WASHINGTON, D.C.—Chairman John D. (Jay) Rockefeller IV today sent letters to five additional U.S. telephone companies to better understand their awareness of “cramming,” a deceptive practice that involves placing unauthorized third-party charges on consumers’ telephone bills. These letters are part of an ongoing Commerce Committee investigation into the small charges—generally between $10 and $20—that millions of American consumers and businesses find on their monthly phone bills.
“Cramming is a widespread problem,” Rockefeller said. “It is likely harming millions of consumers, businesses, nonprofit organizations, and local, state, and federal governments. Telephone companies have allowed these unauthorized third-party charges to be placed on their customers’ telephone bills for far too long. The Committee will keep working until we put an end to cramming and stop the business outfits that profit from it.”
Last year, Rockefeller asked AT&T, Qwest, and Verizon for information on cramming as part of a wide-ranging investigation into the issue. Last December, Chairman Rockefeller sent additional letters to companies that place third-party charges on telephone bills because consumers had complained repeatedly to the Better Business Bureau, the Federal Trade Commission, the Federal Communications Commission, and various consumer-oriented websites that these companies were engaging in cramming.

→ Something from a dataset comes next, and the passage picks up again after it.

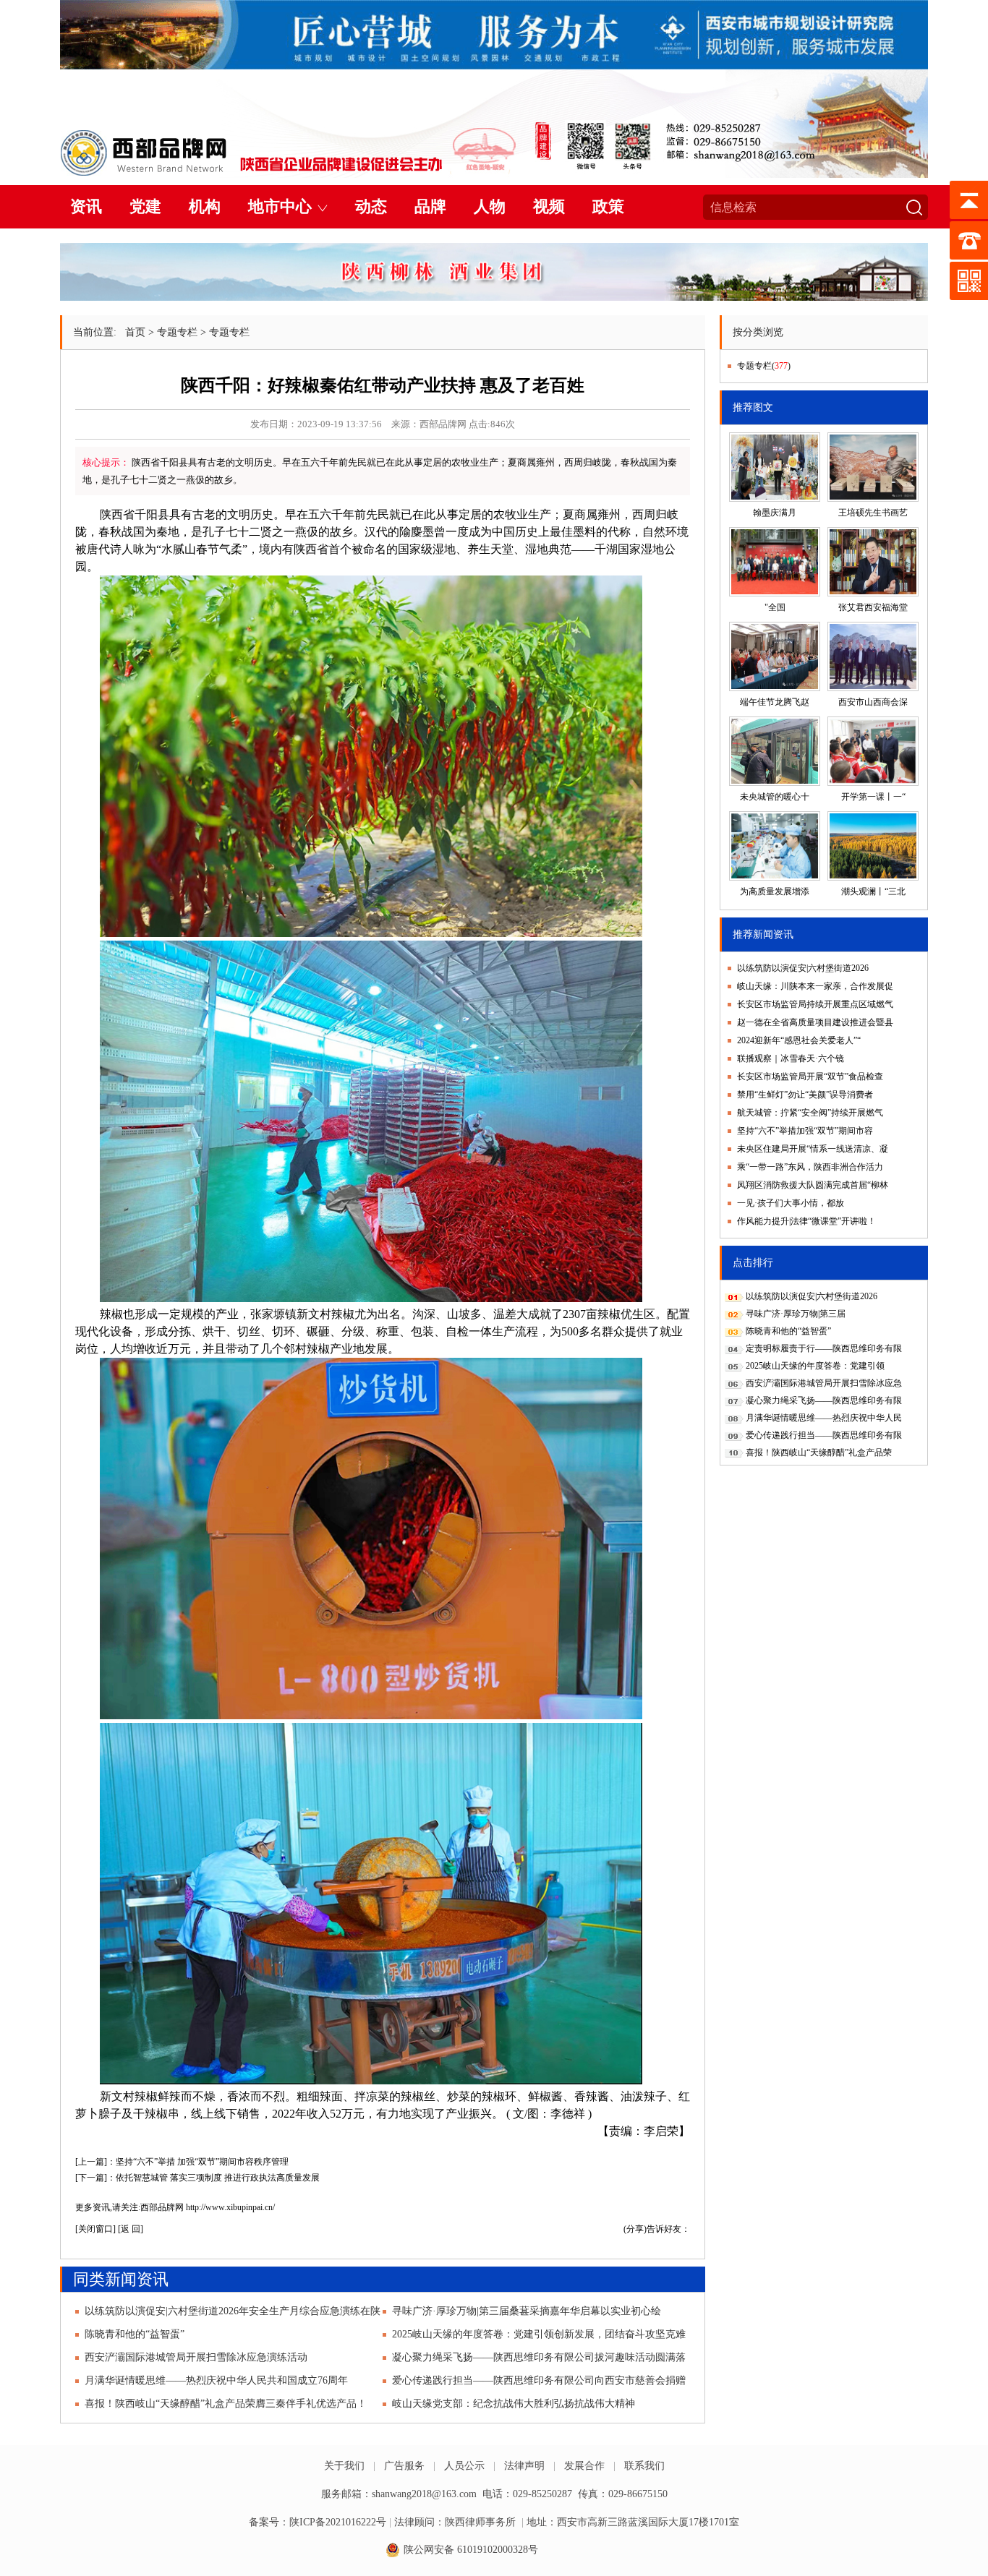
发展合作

The text of the letters Rockefeller sent to CenturyLink, Windstream, Frontier Communications, FairPoint Communications, and Cincinnati Bell can be found below. The text of each letter is the same. Additional information on the Commerce Committee’s cramming investigation and the text of the letters sent to AT&T, Qwest, Verizon, and third-party companies can be found here.

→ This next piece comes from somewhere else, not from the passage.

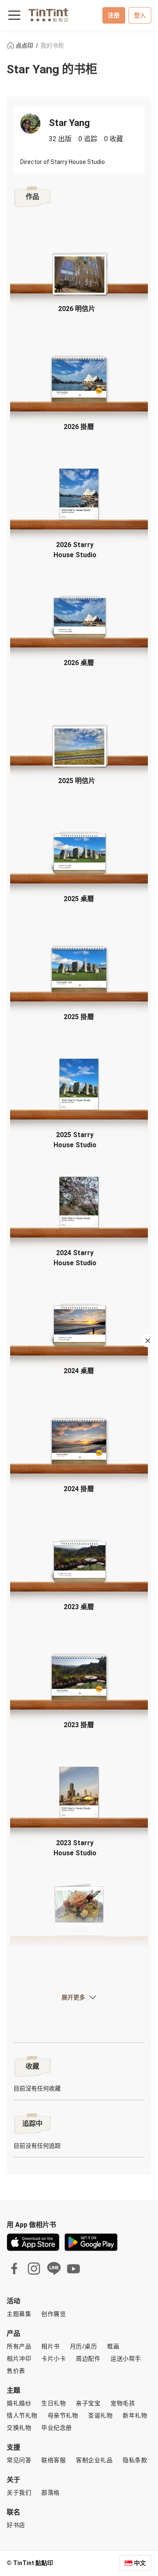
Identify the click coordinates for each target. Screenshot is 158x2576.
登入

How Third-Party Billing and Cramming Work
Many U.S. telephone companies allow vendors to place third-party charges on their customers’ landline telephone bills. Once a vendor obtains a telephone company’s approval to place third-party charges on its telephone bills, a consumer’s telephone number works like a credit card or debit card account number for that vendor. An approved vendor can accept a consumer’s telephone number as a means of payment and can place a charge for a product or service on the consumer’s telephone bill. Cramming occurs when the third-party charge placed on a consumer’s telephone bill is unauthorized.
What the Commerce Committee Has Learned
- A significant percentage of the companies placing third-party charges on consumers’ telephone bills have cramming complaints from consumers filed with the Better Business Bureau, the Federal Trade Commission, the Federal Communications Commission, and various consumer-oriented websites.
- More than 250 of these companies have a “D” or “F” rating from the Better Business Bureau.
- The services that many of these companies offer do not appear to be legitimate. These purported services are offered free of charge elsewhere or at a much lower rate by companies not charging their customers through telephone bills. The services typically offered by vendors with “D” or “F” ratings include voicemail services, electronic fax services, webhosting, online gaming, and e-mail.